I have tried many apps, particularly for photo editing, none of them are any good, which is why I cancelled them, their is a huge void with Apple's own editing tool, why can't someone fill it properly?
Those that make good useful apps, have nothing to fear!
One concern that have with all current password management applications is the inability to quickly/near instantly revoke all of my passwords that are spread across a multitude of systems. Of course this would require a globally accessible password authority, which could potentially become a single point failure mechanism and a target for man in the middle attacks.
It might be time to revert to Post-It notes hidden under my keyboard. Forget I mentioned keyboard. I meant Post-It notes stored in a Bankers Box behind the toilet.
It wasn't always like that. The Mac didn't have a clock in the menu and so most of us installed SuperClock! Apple then bought the rights to it. Same with other tools.
Those days are gone. Not compensating small developers is a bit too brutal for my taste. It wouldn't hurt Apple to play nice. Not sure if the problem is penny-pinching or not-invented-here.
again passwords is a much needed update to an old system.
reporting like this just seems disingenuous in its negativity as all these apps have ways to better service users and continue getting paid if they do.

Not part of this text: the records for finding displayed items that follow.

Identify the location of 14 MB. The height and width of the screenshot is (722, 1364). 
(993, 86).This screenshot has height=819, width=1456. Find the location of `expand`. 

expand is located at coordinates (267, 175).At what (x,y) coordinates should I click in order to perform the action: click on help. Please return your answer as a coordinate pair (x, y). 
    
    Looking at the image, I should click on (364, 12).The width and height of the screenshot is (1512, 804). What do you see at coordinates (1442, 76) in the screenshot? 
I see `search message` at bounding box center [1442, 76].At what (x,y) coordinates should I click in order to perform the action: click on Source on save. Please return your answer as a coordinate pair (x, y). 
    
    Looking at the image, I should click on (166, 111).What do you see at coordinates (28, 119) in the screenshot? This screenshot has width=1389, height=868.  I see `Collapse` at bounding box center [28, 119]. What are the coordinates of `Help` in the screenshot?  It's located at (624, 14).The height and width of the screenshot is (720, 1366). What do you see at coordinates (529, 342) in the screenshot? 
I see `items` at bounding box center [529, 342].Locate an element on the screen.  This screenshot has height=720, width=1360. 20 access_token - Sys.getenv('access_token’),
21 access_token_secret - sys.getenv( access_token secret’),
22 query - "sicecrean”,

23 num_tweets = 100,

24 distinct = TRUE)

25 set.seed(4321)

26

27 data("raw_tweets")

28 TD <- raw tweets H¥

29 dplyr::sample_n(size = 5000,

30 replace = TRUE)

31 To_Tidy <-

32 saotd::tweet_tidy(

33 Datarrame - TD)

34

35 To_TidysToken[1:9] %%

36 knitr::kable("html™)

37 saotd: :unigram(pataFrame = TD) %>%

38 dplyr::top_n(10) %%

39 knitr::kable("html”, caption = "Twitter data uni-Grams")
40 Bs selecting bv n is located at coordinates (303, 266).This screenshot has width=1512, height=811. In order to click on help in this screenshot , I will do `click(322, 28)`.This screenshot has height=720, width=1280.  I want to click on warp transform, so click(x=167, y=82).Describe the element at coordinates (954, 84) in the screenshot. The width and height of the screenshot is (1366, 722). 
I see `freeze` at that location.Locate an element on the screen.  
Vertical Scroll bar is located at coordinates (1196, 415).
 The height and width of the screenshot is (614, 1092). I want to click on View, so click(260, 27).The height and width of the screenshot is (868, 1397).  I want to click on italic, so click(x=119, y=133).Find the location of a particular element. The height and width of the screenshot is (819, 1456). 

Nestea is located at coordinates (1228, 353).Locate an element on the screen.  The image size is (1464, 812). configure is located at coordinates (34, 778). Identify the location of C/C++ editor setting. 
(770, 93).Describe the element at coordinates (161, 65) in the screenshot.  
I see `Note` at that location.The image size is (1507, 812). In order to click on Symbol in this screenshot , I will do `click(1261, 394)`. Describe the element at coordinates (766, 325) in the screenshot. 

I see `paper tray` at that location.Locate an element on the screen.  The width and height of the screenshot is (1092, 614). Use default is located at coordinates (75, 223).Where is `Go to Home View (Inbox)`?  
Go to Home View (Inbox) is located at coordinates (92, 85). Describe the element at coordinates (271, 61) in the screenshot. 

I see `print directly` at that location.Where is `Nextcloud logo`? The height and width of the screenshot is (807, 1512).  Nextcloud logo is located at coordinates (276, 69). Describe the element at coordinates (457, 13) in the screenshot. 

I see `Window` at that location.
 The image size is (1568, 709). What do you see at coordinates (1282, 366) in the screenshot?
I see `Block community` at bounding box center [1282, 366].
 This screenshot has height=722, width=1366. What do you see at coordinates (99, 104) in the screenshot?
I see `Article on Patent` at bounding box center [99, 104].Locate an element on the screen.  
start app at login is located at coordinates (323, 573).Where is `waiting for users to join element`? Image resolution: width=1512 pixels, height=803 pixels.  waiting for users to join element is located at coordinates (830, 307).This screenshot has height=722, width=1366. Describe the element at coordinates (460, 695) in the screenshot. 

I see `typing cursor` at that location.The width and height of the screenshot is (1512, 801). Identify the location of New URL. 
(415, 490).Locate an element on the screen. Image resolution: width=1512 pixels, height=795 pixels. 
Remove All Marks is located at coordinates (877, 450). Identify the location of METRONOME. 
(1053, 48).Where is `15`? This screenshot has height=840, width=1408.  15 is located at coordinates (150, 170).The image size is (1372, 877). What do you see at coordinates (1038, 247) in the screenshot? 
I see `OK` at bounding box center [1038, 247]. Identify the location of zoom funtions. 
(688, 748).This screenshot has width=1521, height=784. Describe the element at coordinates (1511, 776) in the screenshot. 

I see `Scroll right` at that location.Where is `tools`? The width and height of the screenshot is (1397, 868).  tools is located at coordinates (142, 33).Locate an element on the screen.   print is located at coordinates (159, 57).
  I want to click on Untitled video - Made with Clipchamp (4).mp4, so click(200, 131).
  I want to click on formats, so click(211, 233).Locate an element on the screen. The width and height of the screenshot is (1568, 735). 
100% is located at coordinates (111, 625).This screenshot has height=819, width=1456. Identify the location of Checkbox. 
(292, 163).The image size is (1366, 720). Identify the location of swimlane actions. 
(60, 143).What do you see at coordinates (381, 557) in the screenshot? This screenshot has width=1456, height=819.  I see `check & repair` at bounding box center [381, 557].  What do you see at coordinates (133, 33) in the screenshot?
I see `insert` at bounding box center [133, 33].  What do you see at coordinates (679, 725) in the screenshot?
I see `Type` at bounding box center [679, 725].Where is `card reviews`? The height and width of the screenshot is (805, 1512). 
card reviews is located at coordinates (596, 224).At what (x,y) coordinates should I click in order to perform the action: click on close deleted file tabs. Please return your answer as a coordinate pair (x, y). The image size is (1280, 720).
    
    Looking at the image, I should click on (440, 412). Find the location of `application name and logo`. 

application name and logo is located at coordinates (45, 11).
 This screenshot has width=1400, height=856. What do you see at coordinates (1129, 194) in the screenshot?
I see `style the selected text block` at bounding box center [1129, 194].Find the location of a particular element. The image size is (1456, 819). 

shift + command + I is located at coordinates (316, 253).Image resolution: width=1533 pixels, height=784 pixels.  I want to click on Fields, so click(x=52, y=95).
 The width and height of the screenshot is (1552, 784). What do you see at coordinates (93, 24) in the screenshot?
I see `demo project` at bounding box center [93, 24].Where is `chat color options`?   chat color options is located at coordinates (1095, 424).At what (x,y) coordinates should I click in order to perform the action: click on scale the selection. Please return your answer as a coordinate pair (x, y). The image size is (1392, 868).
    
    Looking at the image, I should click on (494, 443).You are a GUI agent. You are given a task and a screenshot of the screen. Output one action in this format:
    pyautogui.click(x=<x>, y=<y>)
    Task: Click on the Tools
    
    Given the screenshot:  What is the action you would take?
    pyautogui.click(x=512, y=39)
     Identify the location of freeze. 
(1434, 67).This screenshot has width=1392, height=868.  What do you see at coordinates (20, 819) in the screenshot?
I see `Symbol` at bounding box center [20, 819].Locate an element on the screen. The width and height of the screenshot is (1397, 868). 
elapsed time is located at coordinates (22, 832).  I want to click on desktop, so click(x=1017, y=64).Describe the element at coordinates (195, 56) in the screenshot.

What is also not arguable is blogs have made a cottage industry of writing clickbait articles after every WWDC enumerating the things that Apple "Shellacked"
It's really lazy and well past time to let it go. The term has lost all meaning at this point.
I’ve also used Google Maps forever, never Apple’s Maps app.
As for a password manager, been using 1Password since version 1, when it was 1Passwrd.
I have TONS of stuff in that. Scans of IDs, important papers and whatnot. The thing is great!
I can’t see abandoning that, unless Apple has some sort of seamless import function.